Xu et al observed in postmortem liver biopsies microvesicular steatosis and mild lobular and portal inflammatory activity.30 Other biopsy studies described thrombosis, fibrous thickening of the vascular wall and luminal ectasia, suggesting that endothelial lesion and coagulation dysfunction are involved in the pathogenesis of liver failure in COVID-19.10 Cai et al observed SARS-CoV-2 viral particles in hepatocyte’s cytoplasm, and described the following hepatocyte changes: mitochondrial swelling cell membrane damage and endoplasmic reticulum dilation.31

Increased AST and ALT levels in adults are correlated in clinical trials with an unfavorable prognosis of the patient compared to children, where ALT, AST levels are usually below twice the normal value. Severe liver damage is very rare in children.11,32–34

In most cases COVID-19, TBIL is normal or slightly increased.11,35–37

Clinical studies demonstrated the correlation between the severity of COVID-19, its negative prognosis and the degree of liver damage.13

Our study statistically demonstrates that high blood values of D-dimers can predict the liver damage and that the values of AST and total bilirubin are accurate parameters correlated with an unfavorable evolution.

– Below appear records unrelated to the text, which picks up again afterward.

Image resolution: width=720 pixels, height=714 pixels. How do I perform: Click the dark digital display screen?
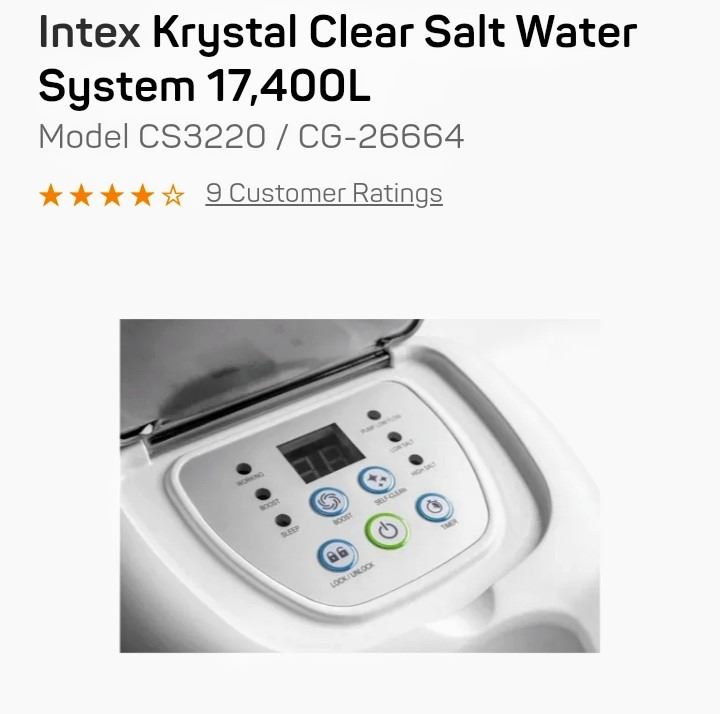(x=321, y=453)
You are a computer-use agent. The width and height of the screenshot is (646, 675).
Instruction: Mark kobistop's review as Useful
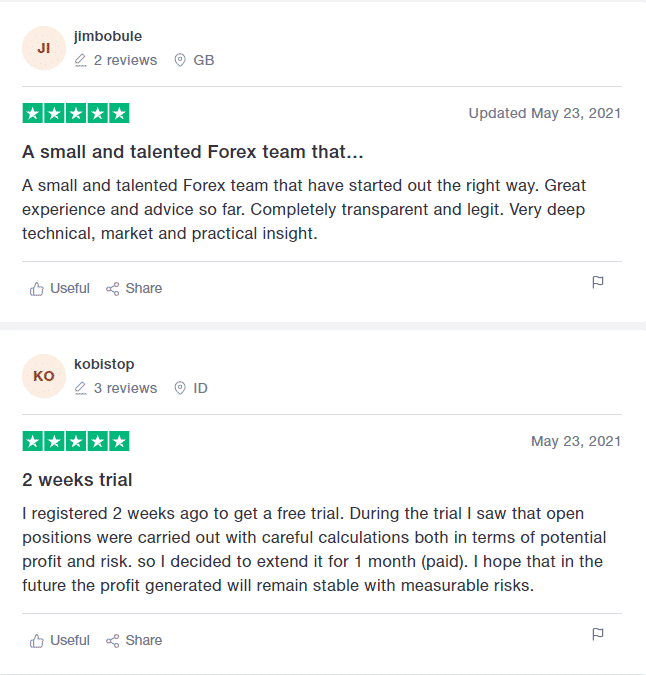pyautogui.click(x=59, y=641)
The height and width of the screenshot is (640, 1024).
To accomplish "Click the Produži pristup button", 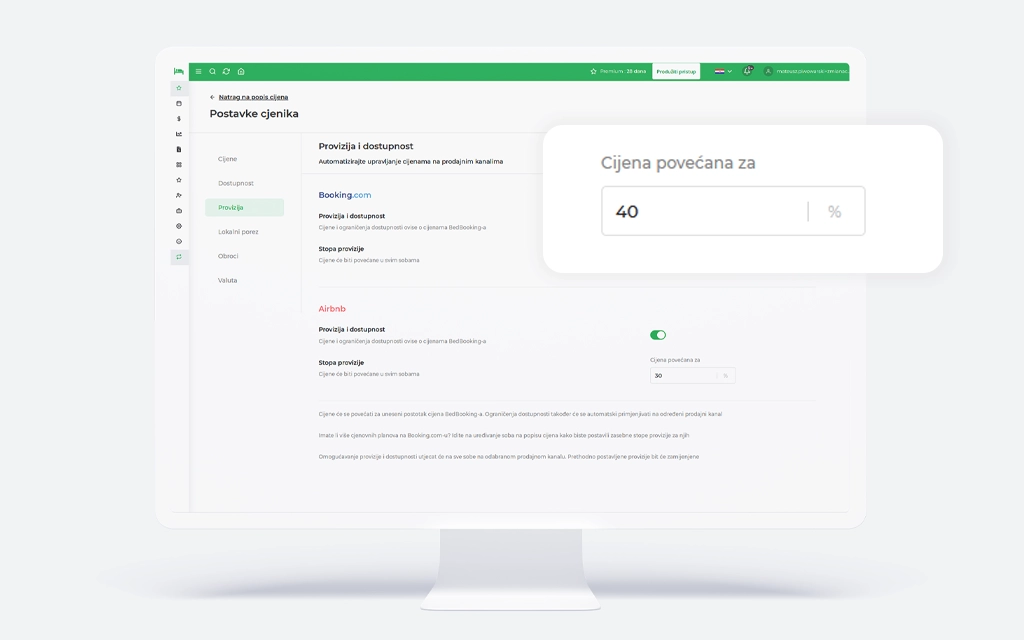I will click(676, 72).
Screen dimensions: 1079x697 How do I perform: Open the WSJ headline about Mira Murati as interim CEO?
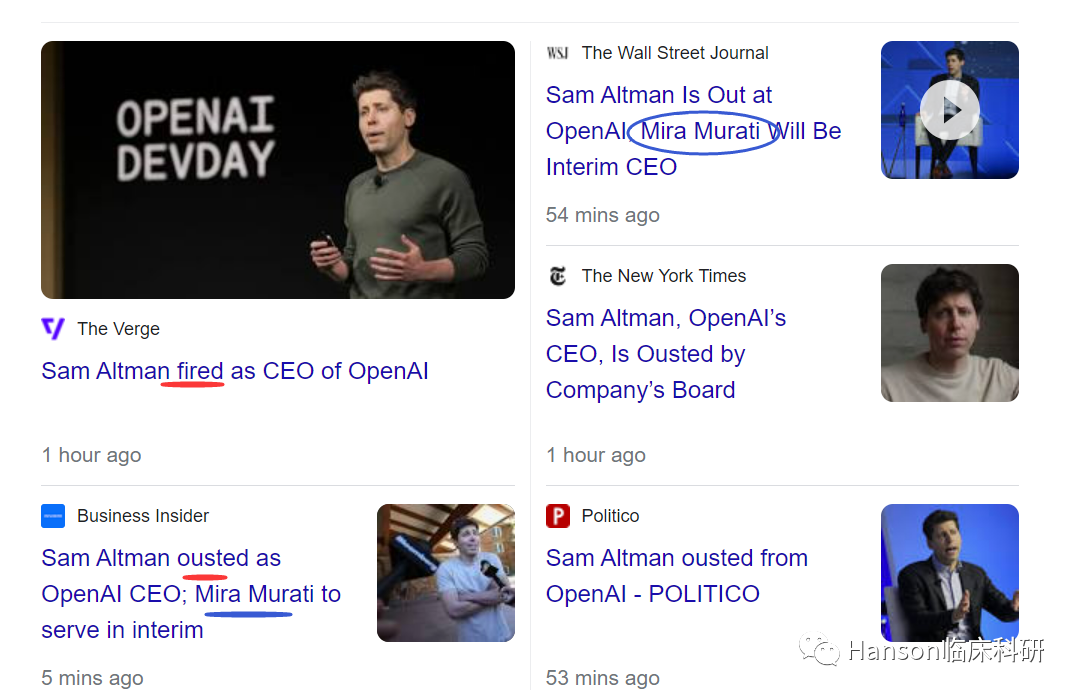(x=693, y=131)
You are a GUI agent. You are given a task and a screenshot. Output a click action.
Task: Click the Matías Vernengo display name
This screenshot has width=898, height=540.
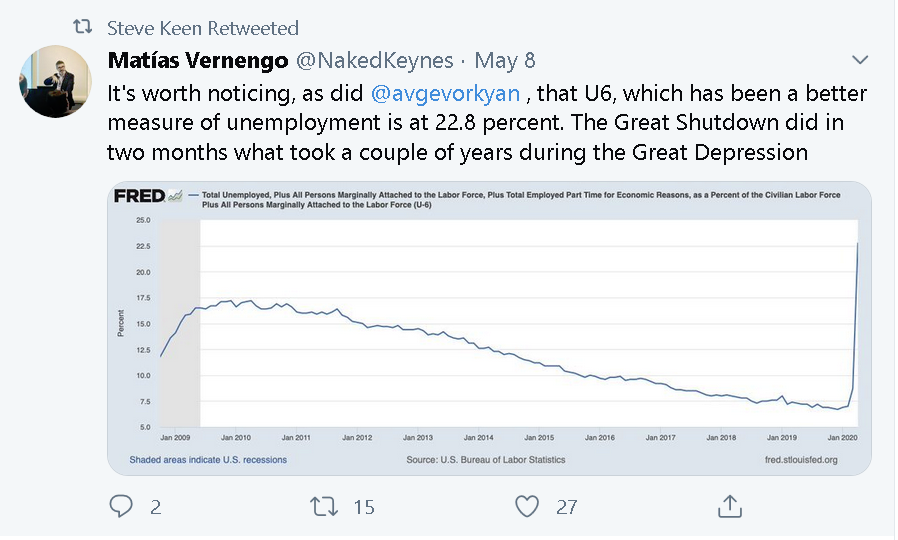(198, 60)
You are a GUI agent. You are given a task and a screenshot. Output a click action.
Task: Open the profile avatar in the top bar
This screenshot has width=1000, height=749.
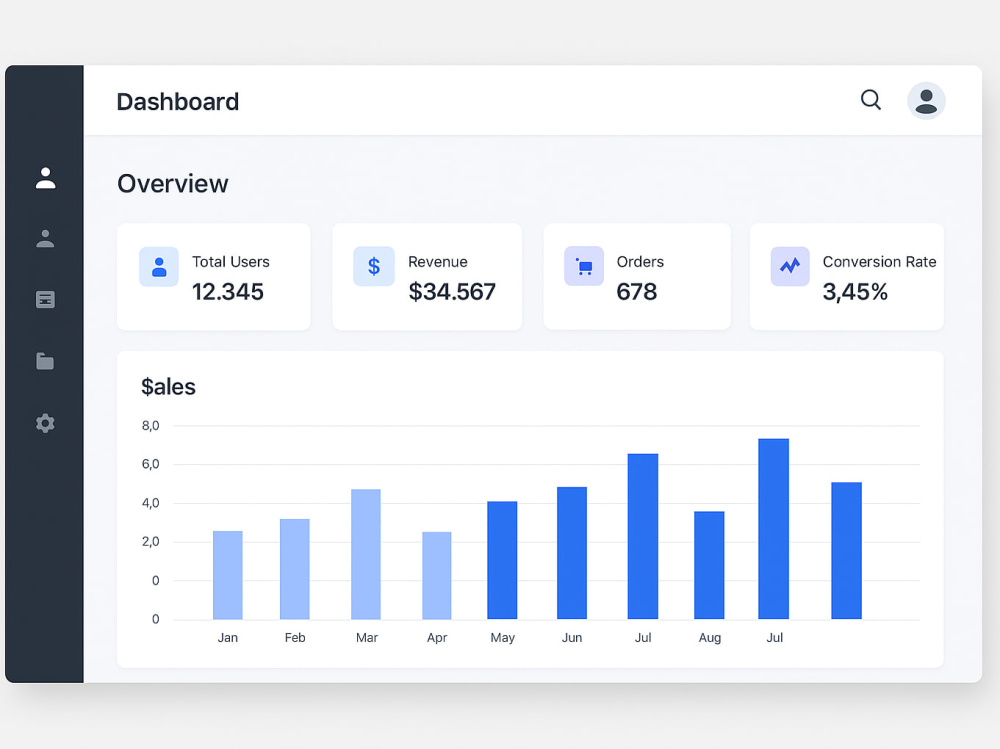click(926, 100)
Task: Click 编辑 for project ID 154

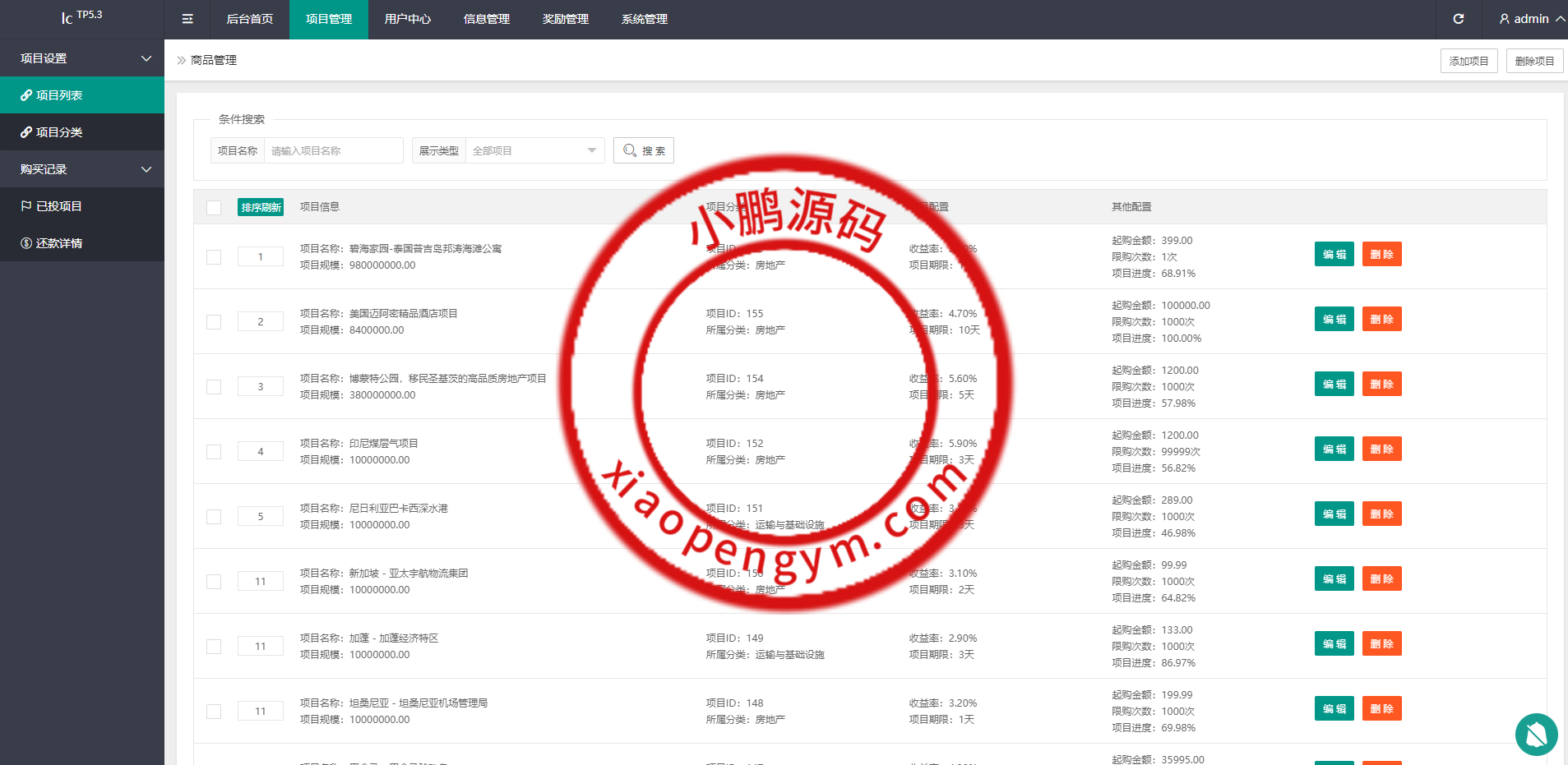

Other parameters with statistically significant higher values in the unfavorable evolution group compared to those with favorable evolution were: oxygen saturation, erythrocyte sedimentation rate, hemoleukogram changes, hyperglycemia, elevated values of serum CK, troponin, urea and creatinine.

Our study also notes the unfavorable evolution of patients with the mean age over 70 years, predominantly men, with multiple comorbidities (Charlson score between 4 and 6) and with severe pneumonia (CURB-65 score equal to 2). Elderly patients with multiple comorbidities have an increased risk of infection in general and COVID-19 in particular.38,39 Demonstration of severe prognosis in this patient profile, elderly with multiple comorbidities requires the establishment of a set of personalized prophylactic measures, such as priority vaccination, hygiene measures and increased isolation, easy and quick access to specific antiviral therapy, mandatory measures to improve the prognosis of these patients.40

Conclusion

Given the endothelial aggression and prothrombotic mechanisms triggered by SARS-CoV-2, and the statistical results obtained in our study, we can say that the increased value of the D-dimers may be predictive for abnormal liver functional parameters and for a severe evolution.

The profile of the patient at risk with COVID-19 severe evolution resulting from our study is: patient over 70 years of age, male, with multiple comorbidities (Charlson score between 4 and 6), with severe pneumonia (CURB-65 score equal to 2) with high values of D-dimers, AST, ESR, CK, troponin, total and direct bilirubin, urea, creatinine, glycemia, total leukocytes, neutrophils and low values of oxygen saturation, hemoglobin, platelets and lymphocytes at admission.

Defining this profile of a patient at risk with COVID-19 severe evolution argues the need for repeated monitoring of these parameters and their use in the patient’s hospitalization decision and the choice of therapy. These parameters along with clinical and imaging parameters help in assessing the severity of the case, in choosing antiviral therapy or the immunomodulatory therapy, in choosing doses of anticoagulant medication, in modulating hepatoprotective therapy and in the management of the glycemic and renal balance.